Last week, a publication at the top of my “dream places to be published” list emailed me saying they wanted to run one of my essays.

I freaked out. I hopped around my kitchen and called my boyfriend. No answer. 

I called my best friend. No answer. 

Determined to share this news with someone immediately, I messaged my friend Rachel Kurzyp, who is also a writer and communications consultant in Australia. 

As a fellow writer, Rachel immediately understood how exciting this was, and it was deeply satisfying to share this experience with someone who got it. 

A few days after this exchange with Rachel, I attended a get-together with three other women entrepreneurs. Over cheese and eclairs, we discussed the challenges we faced in our businesses and received feedback on how to solve those problems. It was valuable in a way that reading a hundred “how-to” articles for small businesses couldn’t be. 

That evening, one of the women said she’s realized how valuable her tribe is.

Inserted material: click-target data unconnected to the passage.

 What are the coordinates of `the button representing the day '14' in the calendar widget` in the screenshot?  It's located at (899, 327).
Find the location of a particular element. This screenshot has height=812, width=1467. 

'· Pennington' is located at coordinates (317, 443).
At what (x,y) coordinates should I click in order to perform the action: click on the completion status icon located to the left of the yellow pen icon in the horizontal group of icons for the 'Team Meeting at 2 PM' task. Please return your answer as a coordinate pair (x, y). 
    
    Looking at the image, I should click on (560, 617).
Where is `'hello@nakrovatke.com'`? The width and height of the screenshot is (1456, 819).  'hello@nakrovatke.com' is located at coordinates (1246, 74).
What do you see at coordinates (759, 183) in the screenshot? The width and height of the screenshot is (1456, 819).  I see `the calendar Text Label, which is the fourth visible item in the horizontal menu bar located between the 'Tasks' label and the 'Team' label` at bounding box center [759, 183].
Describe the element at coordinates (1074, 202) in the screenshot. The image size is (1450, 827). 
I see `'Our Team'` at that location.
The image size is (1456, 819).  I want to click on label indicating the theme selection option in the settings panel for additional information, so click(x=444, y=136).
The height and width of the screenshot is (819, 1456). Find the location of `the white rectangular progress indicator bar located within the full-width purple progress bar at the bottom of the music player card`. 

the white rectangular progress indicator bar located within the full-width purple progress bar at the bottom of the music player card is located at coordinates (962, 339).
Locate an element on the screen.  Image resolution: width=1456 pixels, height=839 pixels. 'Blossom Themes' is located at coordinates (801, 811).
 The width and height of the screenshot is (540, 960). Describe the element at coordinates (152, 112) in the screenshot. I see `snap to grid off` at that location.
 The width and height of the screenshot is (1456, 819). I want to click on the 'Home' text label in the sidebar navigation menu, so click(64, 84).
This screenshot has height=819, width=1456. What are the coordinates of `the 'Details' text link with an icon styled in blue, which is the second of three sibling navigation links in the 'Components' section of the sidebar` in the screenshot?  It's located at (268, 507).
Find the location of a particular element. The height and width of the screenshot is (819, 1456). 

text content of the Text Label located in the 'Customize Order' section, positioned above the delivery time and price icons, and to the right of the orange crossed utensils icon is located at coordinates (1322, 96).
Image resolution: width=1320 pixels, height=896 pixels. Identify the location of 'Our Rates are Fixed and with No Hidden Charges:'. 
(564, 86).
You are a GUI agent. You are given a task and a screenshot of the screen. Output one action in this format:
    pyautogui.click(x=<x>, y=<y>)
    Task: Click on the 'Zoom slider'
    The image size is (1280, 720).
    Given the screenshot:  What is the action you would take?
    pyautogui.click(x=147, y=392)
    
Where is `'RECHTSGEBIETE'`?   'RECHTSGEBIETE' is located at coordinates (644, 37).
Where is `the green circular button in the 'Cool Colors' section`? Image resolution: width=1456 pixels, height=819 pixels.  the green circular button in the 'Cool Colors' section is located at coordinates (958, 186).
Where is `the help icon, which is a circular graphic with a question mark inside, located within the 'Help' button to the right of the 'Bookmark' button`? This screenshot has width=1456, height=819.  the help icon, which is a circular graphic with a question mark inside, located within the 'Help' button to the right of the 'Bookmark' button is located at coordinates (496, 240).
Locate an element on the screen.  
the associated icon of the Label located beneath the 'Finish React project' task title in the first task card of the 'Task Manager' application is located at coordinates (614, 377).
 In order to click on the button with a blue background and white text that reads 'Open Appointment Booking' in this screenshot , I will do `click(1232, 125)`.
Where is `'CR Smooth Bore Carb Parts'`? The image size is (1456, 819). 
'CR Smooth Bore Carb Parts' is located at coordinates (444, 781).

Since then, I’ve been thinking about my tribes, and have realized how important they are to me too.

Image credit:  Tina Francis .

Image credit: Tina Francis.

Seth Godin talks a lot about the importance of tribes, and after setting out on my own as a communications consultant and freelance writer, I understand why. I need a tribe to rely on. So do you.

What does a tribe look like, and how do you nurture it? Here are my examples. 

Entrepreneur tribe

The people in my entrepreneur tribe are who I go to when I want to discuss a new business idea or talk about the day-to-day realities of running the show solo. 

This tribe includes entrepreneurs like Rachel, and others such as my father, who owns a few businesses himself (and is an accountant which means he patiently answers my tax questions and also gives unsolicited but welcome tax advice on the things I don’t know I don’t know. Get an accountant in your entrepreneur tribe if you can!). It also includes entrepreneurial people within businesses and charities, who seek creative and innovative ways working within organizations.  

This is a vitally important tribe for me, as starting a business is daunting. It requires skills and verve not required in a normal 9-to-5 job, and when I don’t have the particular skills I need or my verve has run out, this tribe provides a well of support and ideas to get the job done, whether the job is launching a new service or figuring out the best invoicing app to use. 

Writing tribe

Writing is a poor choice. The pay is awful, the competition is fierce, the silence from editors is resounding, and the despair is real. 

If you are going to write, you must have a tribe or you will forget what natural light looks like, because you will become addicted to the harsh glare of a computer screen as you alternate between checking your email to see if an editor has responded to you, and writing three sentences you probably hate. 

Thank God I have a great writing tribe, to listen to my ideas, provide feedback on drafts, introduce me to editors, commiserate with me on forgetting what natural light is, and celebrate my successes.

Rachel’s also in this tribe, as are other writers, but leading this tribe is my boyfriend. He is a good sounding board for pitch ideas and an excellent reader of first and second drafts, somehow maintaining his objectivity and commitment to improving the piece (even when the topic of the essay is him). If you are a writer, I recommend having a partner who gets this part of you, or not bothering with a partner at all. 

An important part of this tribe is the people who read my writing. They are incredible cheerleaders. Tell the writers whose work you like that you like it! They deeply appreciate hearing it. 

Other tribes

I have a few other tribes, one that I would describe as a “wanderlust” tribe of people who live or have lived in countries drastically different than their home countries, and a “spirituality” tribe of people with whom I explore ideas of religion, meaning, and morality. 

My excellent personal branding coach would point out that these four tribes — entrepreneurship, writing, wanderlust and spirituality — say a lot about who I am and what motivates me, which is why it’s worth reflecting on them. 

Who are your tribes? 

Who are your tribes? What are their common characteristics and values? What do they say about who you are? How do you nurture them?

While my different tribes include different people, they share a few key characteristics, such as the desire to create something out of the ordinary, which helps me offer my clients and readers something out of the ordinary. 

It is incredible how easy it is to connect with your tribes and nurture them. With the internet and social media, you can find your tribe members wherever they are. Thanks to the magic of Twitter, I’ve connected with tribe members I’ve never met in person, and my work is continually enriched by them. 

Finding your tribes is incredibly important for getting your ideas out there, whether you’re an independent entrepreneur, or you’re working for an organization. Your tribe desperately wants your ideas, and will buy into them in a way others won’t. 

A recent Forbes article assessed the value of different marketing techniques. The upshot: few of them did much good. 

For small business and charities with tight marketing budgets, this is good news: finding your tribe is one of the most effective marketing tactics out there, better than billboards or Google AdWords. Your tribe wants more of you and your ideas. 

Nurture your tribe and you’ll have more business or more donors — but best of all, you’ll have support in making your ideas reality.